## EXERCISE INSTRUCTIONS:
Every record below should appear in your answer, copied exactly.

Segment Start: DATA TO EXAMINE

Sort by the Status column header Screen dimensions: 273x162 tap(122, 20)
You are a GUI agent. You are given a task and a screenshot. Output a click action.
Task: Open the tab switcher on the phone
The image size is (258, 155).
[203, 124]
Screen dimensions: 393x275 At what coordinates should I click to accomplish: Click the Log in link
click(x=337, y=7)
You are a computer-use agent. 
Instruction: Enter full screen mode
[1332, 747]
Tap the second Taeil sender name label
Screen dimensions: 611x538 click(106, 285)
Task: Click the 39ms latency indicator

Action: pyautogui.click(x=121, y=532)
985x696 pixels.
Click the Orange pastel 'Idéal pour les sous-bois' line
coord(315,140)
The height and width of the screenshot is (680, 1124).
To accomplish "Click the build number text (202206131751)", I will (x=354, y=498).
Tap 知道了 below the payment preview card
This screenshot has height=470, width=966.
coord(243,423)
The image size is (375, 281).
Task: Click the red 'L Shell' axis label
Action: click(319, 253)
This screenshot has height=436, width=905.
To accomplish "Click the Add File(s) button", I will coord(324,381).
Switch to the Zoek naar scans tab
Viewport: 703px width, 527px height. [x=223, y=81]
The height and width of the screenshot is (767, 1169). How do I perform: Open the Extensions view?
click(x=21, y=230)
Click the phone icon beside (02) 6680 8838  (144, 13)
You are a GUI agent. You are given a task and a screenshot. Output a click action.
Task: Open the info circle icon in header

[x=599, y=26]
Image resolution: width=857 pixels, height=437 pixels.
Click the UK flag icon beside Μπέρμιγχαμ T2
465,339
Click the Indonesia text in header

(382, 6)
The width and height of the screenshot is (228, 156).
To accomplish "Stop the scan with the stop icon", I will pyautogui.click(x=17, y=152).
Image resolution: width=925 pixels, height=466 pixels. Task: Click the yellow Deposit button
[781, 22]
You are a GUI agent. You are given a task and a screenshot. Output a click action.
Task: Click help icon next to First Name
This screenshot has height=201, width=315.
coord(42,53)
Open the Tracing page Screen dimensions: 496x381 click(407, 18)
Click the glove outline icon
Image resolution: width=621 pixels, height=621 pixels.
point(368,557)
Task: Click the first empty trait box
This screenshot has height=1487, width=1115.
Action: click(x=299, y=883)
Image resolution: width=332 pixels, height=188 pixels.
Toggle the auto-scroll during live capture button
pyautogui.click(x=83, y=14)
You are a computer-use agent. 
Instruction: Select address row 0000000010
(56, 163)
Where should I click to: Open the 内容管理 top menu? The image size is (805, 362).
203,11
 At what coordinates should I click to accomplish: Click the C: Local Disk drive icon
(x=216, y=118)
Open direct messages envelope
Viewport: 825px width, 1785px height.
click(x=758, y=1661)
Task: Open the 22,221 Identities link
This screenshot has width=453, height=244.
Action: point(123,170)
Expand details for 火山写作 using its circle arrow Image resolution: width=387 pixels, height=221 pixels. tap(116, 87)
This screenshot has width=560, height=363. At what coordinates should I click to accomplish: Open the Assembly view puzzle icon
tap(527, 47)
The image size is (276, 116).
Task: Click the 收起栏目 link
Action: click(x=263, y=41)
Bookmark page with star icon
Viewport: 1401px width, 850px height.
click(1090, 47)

Segment End: DATA TO EXAMINE

## RESULT FOR THIS TASK:
Sort by the Status column header Screen dimensions: 273x162 tap(122, 20)
You are a GUI agent. You are given a task and a screenshot. Output a click action.
Task: Open the tab switcher on the phone
The image size is (258, 155).
[203, 124]
Screen dimensions: 393x275 At what coordinates should I click to accomplish: Click the Log in link
click(x=337, y=7)
You are a computer-use agent. 
Instruction: Enter full screen mode
[1332, 747]
Tap the second Taeil sender name label
Screen dimensions: 611x538 click(106, 285)
Task: Click the 39ms latency indicator

Action: pyautogui.click(x=121, y=532)
985x696 pixels.
Click the Orange pastel 'Idéal pour les sous-bois' line
coord(315,140)
The height and width of the screenshot is (680, 1124).
To accomplish "Click the build number text (202206131751)", I will (x=354, y=498).
Tap 知道了 below the payment preview card
This screenshot has height=470, width=966.
coord(243,423)
The image size is (375, 281).
Task: Click the red 'L Shell' axis label
Action: click(319, 253)
This screenshot has height=436, width=905.
To accomplish "Click the Add File(s) button", I will coord(324,381).
Switch to the Zoek naar scans tab
Viewport: 703px width, 527px height. [x=223, y=81]
The height and width of the screenshot is (767, 1169). How do I perform: Open the Extensions view?
click(x=21, y=230)
Click the phone icon beside (02) 6680 8838  (144, 13)
You are a GUI agent. You are given a task and a screenshot. Output a click action.
Task: Open the info circle icon in header

[x=599, y=26]
Image resolution: width=857 pixels, height=437 pixels.
Click the UK flag icon beside Μπέρμιγχαμ T2
465,339
Click the Indonesia text in header

(382, 6)
The width and height of the screenshot is (228, 156).
To accomplish "Stop the scan with the stop icon", I will pyautogui.click(x=17, y=152).
Image resolution: width=925 pixels, height=466 pixels. Task: Click the yellow Deposit button
[781, 22]
You are a GUI agent. You are given a task and a screenshot. Output a click action.
Task: Click help icon next to First Name
This screenshot has height=201, width=315.
coord(42,53)
Open the Tracing page Screen dimensions: 496x381 click(407, 18)
Click the glove outline icon
Image resolution: width=621 pixels, height=621 pixels.
point(368,557)
Task: Click the first empty trait box
This screenshot has height=1487, width=1115.
Action: click(x=299, y=883)
Image resolution: width=332 pixels, height=188 pixels.
Toggle the auto-scroll during live capture button
pyautogui.click(x=83, y=14)
You are a computer-use agent. 
Instruction: Select address row 0000000010
(56, 163)
Where should I click to: Open the 内容管理 top menu? The image size is (805, 362).
203,11
 At what coordinates should I click to accomplish: Click the C: Local Disk drive icon
(x=216, y=118)
Open direct messages envelope
Viewport: 825px width, 1785px height.
click(x=758, y=1661)
Task: Open the 22,221 Identities link
This screenshot has width=453, height=244.
Action: point(123,170)
Expand details for 火山写作 using its circle arrow Image resolution: width=387 pixels, height=221 pixels. tap(116, 87)
This screenshot has width=560, height=363. At what coordinates should I click to accomplish: Open the Assembly view puzzle icon
tap(527, 47)
The image size is (276, 116).
Task: Click the 收起栏目 link
Action: click(x=263, y=41)
Bookmark page with star icon
Viewport: 1401px width, 850px height.
click(1090, 47)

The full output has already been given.